Exercise passage:
———

Brooklyn’s ‘Little Harlem’
Doyle’s family has lived in Brooklyn’s Bedford-Stuyvesant neighborhood for nearly a century. In the 1940s, her great-grandparents Mabel and Walter Clement Moore purchased the property at 234 Jefferson Avenue. It’s a three-story single-family Victorian brownstone, originally built in the 1880s. They had to think carefully about how to acquire the stately house. Although they had saved up the funds to buy a home, Bed-Stuy was a predominantly white neighborhood at that time and locals were determined to keep it that way. Many had joined a white supremacist group called the Midtown Civic League to try to stem the growing influx of Black people renting and buying the district homes.
Bed-Stuy was quickly becoming a preferred neighborhood for African Americans because of its site as a nexus for public transportation. The area was nicknamed Brooklyn’s “Little Harlem.” At the time, the Amsterdam News wrote reports about efforts by the Midtown Civic League to keep Blacks out of Bed-Stuy. The Midtown Civic League was the “Ku Klux Klan in the north,” the Rev. Theophilus Joseph Alcantara of the St. Simon African Orthodox Church told the paper.
“The Rev. Alcantara further related that the purpose of the white organization is to co-operate with the banks and merchants in order to prevent Negroes from holding any real property in the Bedford Stuyvesant section,” the paper stated in its September 17, 1938 edition: “‘These bankers,’ he charged, ‘are out to press off the few Negro property owners by insisting on early payment of the interest on the mortgage held by them.’”

———

Supplied entries:
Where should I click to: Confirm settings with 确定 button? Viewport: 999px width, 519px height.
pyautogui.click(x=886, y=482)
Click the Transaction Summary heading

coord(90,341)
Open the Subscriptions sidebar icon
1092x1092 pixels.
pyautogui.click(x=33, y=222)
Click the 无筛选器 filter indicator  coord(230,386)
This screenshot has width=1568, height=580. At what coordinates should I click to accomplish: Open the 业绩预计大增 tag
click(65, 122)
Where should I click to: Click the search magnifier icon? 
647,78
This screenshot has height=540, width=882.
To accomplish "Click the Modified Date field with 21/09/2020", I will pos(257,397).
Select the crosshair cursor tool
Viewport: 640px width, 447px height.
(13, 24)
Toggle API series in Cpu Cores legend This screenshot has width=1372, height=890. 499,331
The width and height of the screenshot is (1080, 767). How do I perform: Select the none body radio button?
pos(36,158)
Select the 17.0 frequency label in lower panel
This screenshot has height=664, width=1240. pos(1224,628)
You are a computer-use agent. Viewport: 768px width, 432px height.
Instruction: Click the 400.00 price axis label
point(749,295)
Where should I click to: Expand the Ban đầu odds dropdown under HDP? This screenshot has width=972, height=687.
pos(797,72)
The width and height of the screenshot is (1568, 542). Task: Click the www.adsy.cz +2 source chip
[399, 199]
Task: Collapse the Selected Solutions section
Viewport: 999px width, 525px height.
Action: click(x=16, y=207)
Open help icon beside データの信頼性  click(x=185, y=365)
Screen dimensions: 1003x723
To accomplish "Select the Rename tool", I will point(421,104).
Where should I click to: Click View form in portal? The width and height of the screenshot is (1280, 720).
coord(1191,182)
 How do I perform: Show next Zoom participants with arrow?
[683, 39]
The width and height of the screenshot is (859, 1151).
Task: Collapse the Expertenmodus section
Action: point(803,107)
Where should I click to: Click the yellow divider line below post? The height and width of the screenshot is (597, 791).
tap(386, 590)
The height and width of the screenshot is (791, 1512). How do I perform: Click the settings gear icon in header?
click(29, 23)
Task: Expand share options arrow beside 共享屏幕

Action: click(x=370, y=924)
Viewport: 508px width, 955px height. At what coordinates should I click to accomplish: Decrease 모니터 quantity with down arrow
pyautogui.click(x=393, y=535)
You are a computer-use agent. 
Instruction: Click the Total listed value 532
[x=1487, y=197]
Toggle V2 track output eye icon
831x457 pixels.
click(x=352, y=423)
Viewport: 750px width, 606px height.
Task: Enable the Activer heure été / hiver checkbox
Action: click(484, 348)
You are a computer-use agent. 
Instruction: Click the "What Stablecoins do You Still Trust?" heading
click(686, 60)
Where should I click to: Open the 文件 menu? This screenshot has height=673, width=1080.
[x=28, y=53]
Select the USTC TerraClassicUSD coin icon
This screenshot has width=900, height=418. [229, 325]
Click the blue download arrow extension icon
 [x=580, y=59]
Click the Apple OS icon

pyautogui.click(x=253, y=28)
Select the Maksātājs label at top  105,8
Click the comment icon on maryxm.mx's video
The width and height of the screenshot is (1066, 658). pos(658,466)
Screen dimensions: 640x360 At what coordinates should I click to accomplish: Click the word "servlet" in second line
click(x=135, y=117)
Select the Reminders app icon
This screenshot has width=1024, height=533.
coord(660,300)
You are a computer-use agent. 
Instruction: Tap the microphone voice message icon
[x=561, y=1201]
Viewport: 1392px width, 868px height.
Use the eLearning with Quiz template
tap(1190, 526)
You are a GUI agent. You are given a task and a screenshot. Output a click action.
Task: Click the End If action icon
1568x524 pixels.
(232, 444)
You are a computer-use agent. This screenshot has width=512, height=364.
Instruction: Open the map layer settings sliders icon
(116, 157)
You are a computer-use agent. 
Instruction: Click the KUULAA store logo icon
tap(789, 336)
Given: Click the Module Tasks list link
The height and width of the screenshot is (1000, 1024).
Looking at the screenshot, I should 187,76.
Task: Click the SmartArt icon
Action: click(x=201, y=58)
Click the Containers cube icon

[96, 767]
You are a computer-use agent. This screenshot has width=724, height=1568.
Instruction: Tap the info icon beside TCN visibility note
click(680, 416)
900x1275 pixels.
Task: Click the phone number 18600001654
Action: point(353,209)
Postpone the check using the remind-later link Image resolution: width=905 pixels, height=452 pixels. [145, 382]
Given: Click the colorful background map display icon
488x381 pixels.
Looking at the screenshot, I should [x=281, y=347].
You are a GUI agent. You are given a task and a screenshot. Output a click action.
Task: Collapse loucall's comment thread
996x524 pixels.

———

Brief 1:
Answer from the passage on Brooklyn's "Little Harlem," which comes before the records.
(a) What address did Mabel and Walter Clement Moore purchase?
(b) What made Bed-Stuy a preferred neighborhood for African Americans?
(c) Which edition of the Amsterdam News does the passage quote?
Brief 2:
List every person named in the passage on Brooklyn's "Little Harlem," which comes before the records.
Brief 3:
Extend the passage on Brooklyn's "Little Harlem," which comes before the records, beyond its final sentence.

Expected answer 1:
(a) 234 Jefferson Avenue
(b) Its site as a nexus for public transportation
(c) The September 17, 1938 edition

Expected answer 2:
- Doyle
- Mabel Moore
- Walter Clement Moore
- Theophilus Joseph Alcantara

Expected answer 3:
The Doyle family survived the race-based turmoil of the time: They were one of the first of three Black families to move to the block. Overt housing discrimination was so strong that they used a proxy –– a white person to stand in as their substitute –– to purchase their home. Even with the paperwork for the property signed, though, they couldn’t get a bank mortgage on the house: Banks would not give Black people mortgages.
Doyle’s grandparents, James and Phyllis Giles, took possession of the house. James died in 1995, then Phyllis passed on March 4, 2007, and the house was left to their children: Walter and Phillipa.
Tending to the building for future generations
Walter had not been interested in the property even before his parents passed. He’d moved to Australia and only rarely surfaced to contact his family. Ayisha said that by 2016, she and her mother, Phillipa, had been able to pay off a mortgage the family had taken out on the building when they needed extra funds. They paid all the bills, tended to the building’s maintenance, and looked after it for future generations of their family.
Giles had reportedly sold 75% of his stake in the house to Theodore Zucker, a property investor and owner of Zucker Asset Management and ARLO 67 LLC, for $300,000. Since Phyllis’s will was never probated or legally transferred over to her heirs after she died in 2007, it was not clear whether the Doyles could keep the house. Zucker was claiming that he paid for his share of the house and was entitled to a portion of it; he allegedly had a deed signed by Giles and notarized in Australia.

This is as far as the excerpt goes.